:: The data ::

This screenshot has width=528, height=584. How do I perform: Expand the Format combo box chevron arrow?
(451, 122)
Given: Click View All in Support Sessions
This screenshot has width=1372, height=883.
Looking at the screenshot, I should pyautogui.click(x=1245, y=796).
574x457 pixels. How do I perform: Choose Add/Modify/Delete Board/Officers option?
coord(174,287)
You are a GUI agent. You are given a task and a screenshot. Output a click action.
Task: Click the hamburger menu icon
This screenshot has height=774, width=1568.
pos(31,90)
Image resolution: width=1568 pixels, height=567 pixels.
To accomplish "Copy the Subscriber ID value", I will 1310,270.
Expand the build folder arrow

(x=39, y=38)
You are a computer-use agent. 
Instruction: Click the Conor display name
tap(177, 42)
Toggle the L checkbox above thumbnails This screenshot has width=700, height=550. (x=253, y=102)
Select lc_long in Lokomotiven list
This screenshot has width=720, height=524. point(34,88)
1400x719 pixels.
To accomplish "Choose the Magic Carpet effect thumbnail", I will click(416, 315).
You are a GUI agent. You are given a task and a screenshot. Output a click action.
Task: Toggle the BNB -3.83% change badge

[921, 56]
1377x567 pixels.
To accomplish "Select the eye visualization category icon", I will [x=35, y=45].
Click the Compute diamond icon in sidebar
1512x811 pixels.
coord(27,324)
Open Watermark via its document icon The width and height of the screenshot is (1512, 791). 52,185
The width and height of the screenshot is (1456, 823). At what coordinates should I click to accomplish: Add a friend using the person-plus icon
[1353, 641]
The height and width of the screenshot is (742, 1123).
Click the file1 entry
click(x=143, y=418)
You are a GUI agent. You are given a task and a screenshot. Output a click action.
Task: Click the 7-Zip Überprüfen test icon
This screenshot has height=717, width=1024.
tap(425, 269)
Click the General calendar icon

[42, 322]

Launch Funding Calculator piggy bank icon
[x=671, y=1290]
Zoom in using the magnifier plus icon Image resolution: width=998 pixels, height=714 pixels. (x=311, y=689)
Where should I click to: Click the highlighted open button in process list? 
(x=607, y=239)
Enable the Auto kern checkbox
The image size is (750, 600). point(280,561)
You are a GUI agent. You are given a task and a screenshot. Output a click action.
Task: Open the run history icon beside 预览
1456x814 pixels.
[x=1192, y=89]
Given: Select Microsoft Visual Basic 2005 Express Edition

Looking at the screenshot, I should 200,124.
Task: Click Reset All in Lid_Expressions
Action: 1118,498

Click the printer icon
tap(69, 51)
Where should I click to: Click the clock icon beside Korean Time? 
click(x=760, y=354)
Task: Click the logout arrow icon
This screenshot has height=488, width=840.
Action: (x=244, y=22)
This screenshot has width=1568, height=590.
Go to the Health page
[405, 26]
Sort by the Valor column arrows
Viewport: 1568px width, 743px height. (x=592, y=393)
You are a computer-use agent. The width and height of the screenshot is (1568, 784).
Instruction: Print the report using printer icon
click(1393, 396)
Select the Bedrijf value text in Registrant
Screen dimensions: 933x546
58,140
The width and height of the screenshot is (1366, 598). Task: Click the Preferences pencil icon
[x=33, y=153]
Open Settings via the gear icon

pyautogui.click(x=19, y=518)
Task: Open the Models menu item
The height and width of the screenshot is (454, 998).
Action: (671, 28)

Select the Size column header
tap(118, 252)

:: The problem ::
Can you repeat every line of the listing word for word, from the one containing "The width and height of the screenshot is (1456, 823)." down to the one containing "The image size is (750, 600). point(280,561)", with both of those lines included?

:: Response ::
The width and height of the screenshot is (1456, 823). At what coordinates should I click to accomplish: Add a friend using the person-plus icon
[1353, 641]
The height and width of the screenshot is (742, 1123).
Click the file1 entry
click(x=143, y=418)
You are a GUI agent. You are given a task and a screenshot. Output a click action.
Task: Click the 7-Zip Überprüfen test icon
This screenshot has height=717, width=1024.
tap(425, 269)
Click the General calendar icon

[42, 322]

Launch Funding Calculator piggy bank icon
[x=671, y=1290]
Zoom in using the magnifier plus icon Image resolution: width=998 pixels, height=714 pixels. (x=311, y=689)
Where should I click to: Click the highlighted open button in process list? 
(x=607, y=239)
Enable the Auto kern checkbox
The image size is (750, 600). point(280,561)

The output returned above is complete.